Certains écrivains s’étaient effectivement engouffrés dans la brèche du réalisme social, une célèbre plume féminine le confirme, celle de Clorinda Matto de Turner. Si elle fut excommuniée après avoir publié Aves sin nido – l’histoire d’amour entre une Indienne et un Blanc qui se révéla impossible car ils étaient nés du même père… un prêtre séducteur – il faut surtout retenir qu’avec tempérament elle se consacra à défendre le patrimoine quechua, et qu’ainsi elle inaugura le mouvement indigéniste. Elle perdit la vie à Buenos Aires en 1909, son corps ne fut rapatrié sur sa terre natale qu’en 1924, lorsque le Congrès l’accepta enfin, mais ils furent nombreux à reprendre le flambeau afin de préserver la culture ancestrale. Citons notamment Luis E. Valcárcel qui créa le groupe dit du resurgimiento, Ciro Alegria qui dut se plier à un exil chilien mais reçut le Prix du Roman latino-américain en 1941 pour El mundo es ancho y ajeno, et José María Arguedas (1911-1969), ethnologue et poète, qui collecta des chants et contes traditionnels qu’il fit paraître en quechua et en espagnol (Canto kechwa, A nuestro padre creador Túpac Amaru), et usa de ces deux langues dans ses propres créations (Katatay y otros poemas). Ses romans sont disponibles en français : Les Fleuves profonds chez Gallimard, El Sexto chez Métailié et Diamants et silex chez Herne.

Celui qui pour sa part continua de creuser la veine moderniste, et se montra même clairement avant-gardiste, est César Vallejo (1892-1938), certainement l’un des plus grands poètes hispanophones. Il a vu le jour dans un petit village des Andes mais son corps repose désormais au cimetière Montparnasse, les Parisiens pourront s’y recueillir en lisant ses œuvres disponibles chez Points (Poèmes humains) et au Temps des cerises (Tungstène).

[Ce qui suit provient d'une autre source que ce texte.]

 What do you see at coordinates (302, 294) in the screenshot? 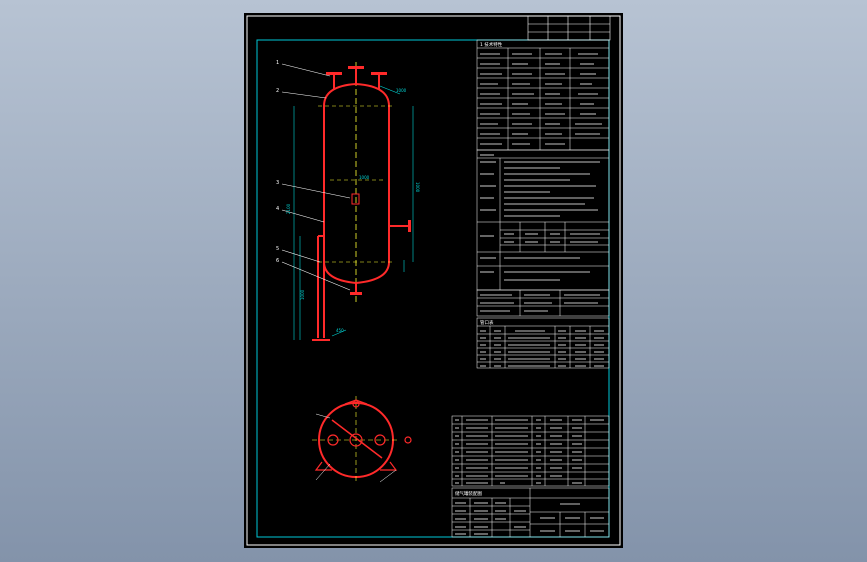
I see `dimension-leg-height: 1000` at bounding box center [302, 294].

Cet étonnant parcours de vie sera guidé par son amour pour la poésie et par ses rencontres avec des surréalistes, la politique l’amènera également en Espagne où la guerre lui inspirera un recueil. Ses vers se montreront tour à tour empreints de symbolisme puis totalement déconstruits, mais une constante caractérisera ses écrits : un profond désespoir.

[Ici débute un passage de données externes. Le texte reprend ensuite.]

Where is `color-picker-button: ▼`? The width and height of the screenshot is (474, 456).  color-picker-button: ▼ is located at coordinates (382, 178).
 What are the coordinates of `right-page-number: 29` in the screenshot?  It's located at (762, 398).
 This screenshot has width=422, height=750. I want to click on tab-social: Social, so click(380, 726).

C’est à peu près le même itinéraire que suivra Alfredo Bryce-Echenique, l’un des chantres d’un XXe siècle qui se montre réaliste, voire néo-réaliste. L’heure n’est plus à s’intéresser aux campagnes mais à décrire la brutalité des villes et à s’indigner des dérives gouvernementales. Tel sera son propos dans ses romans, à découvrir aux éditions Métailié (Une Infinie tristesse, Le Verger de mon aimée, Un Monde pour Julius, etc.), qui s’imprègnent tout autant de tendresse que d’une ironie mordante. Mario Vargas Llosa, Prix Nobel de Littérature 2010, sera également l’un des symboles de ce boom des années 60. Fin connaisseur de la France où il a vécu et travaillé, pleinement investi en politique au point de se présenter à la présidentielle péruvienne en 1990, ses livres sont à son image, bouillonnants ! S’écartant de l’indigénisme pour viser l’universel, du réalisme magique pour atteindre l’absurdité du réel étouffant, de la voix unique pour multiplier les points de vue, ils constituent un univers au fort accent autobiographique à appréhender avec bonheur et intérêt en Folio : La Fête au bouc, Tours et détours de la vilaine fille, La Tante Julia et le scribouillard, etc. La nouvelle génération se montre tout aussi désabusée politiquement parlant comme le confirment les livres d’Alfredo Pita (Ayacucho et Le Chasseur absent chez Métailié) et ceux de Daniel Alarcón (Nous tournons en rond dans la nuit, Lost City Radio, chez Albin Michel).